また他人でありながら水谷さんの家に同居(居候?)する「じっちゃん」を演じる桂文珍さんの歌う鼻歌が、「これも愛、あれも愛・・・」と若かりし頃の松坂さんの大ヒット曲。これはひょっとしたら文珍さんのアドリブなのでしょうか。遊び心いっぱいで楽しませてくれます。

もへじさんの居酒屋のお客さんもよく見る人やら懐かしい人やら。奈良岡朋子さんの喫茶店に、過日多くもらいすぎたおつりを返しにきたということで、ほんの1シーン出演の石坂浩二さんや、エンディングのバックに流れる歌は佐良直美さん(益々磨きがかかった素敵な歌声でした)と、60台以上の視聴者には嬉しい限りのサービスでした。

そしてなんといっても私の心に一番残ったのは、「人は自分のためには生きられないが、誰かのためになら生きられる」という、もへじさんが傷心の陽子さんを励ますために言った台詞です。いま世の中には悲しい人苦しい人がいっぱいいることと思いますが、ひとりでも多くの方にこの言葉が届くといいなと思います。

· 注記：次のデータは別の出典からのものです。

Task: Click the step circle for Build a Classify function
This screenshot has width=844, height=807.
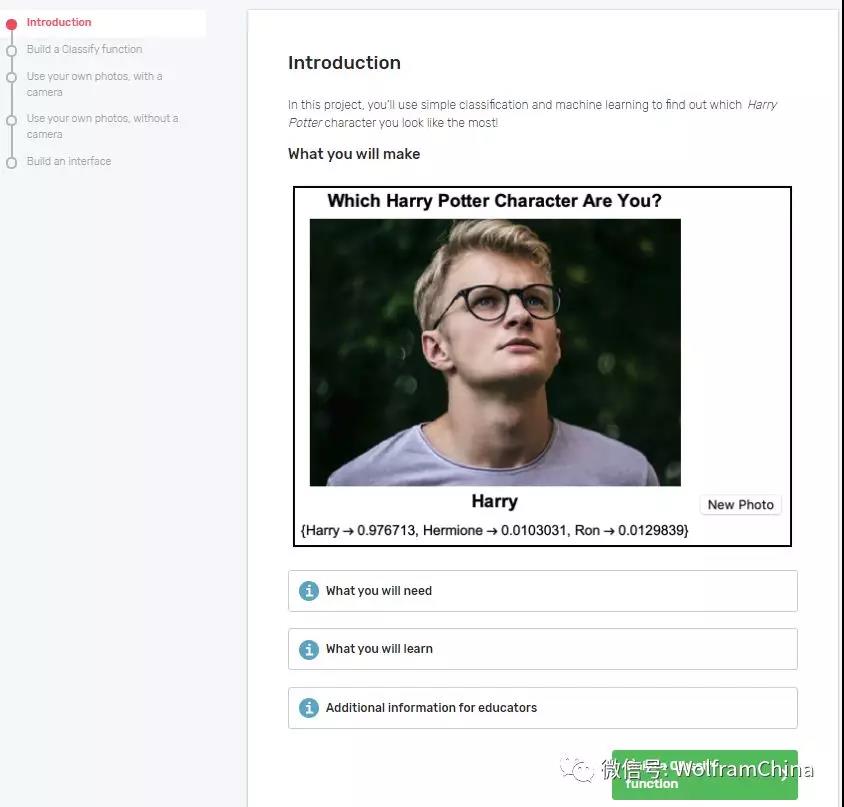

魚河岸からの帰り道、池のほとりを満開の桜が彩る美しい景色を背景に、もへじさんが自転車を走らせるシーンがあるので、3月の終わりか4月の初めには撮影していたものと思われます。あの震災からまだ間もない頃に、おそらく被災された方々の苦しみ悲しみに寄り添うという思いを持って企画されたのでしょう。あまりの悲劇を目の前にすると、なんと声を掛けたらいいのか途方にくれてしまいますが、こういう形もあるのだな、スタッフ、キャストのみなさん、いい仕事をなさったなと思います。携わる人間に心や志があれば、テレビってまだまだいくらでも素晴らしいことができるんだなと実感させてくれたドラマでした。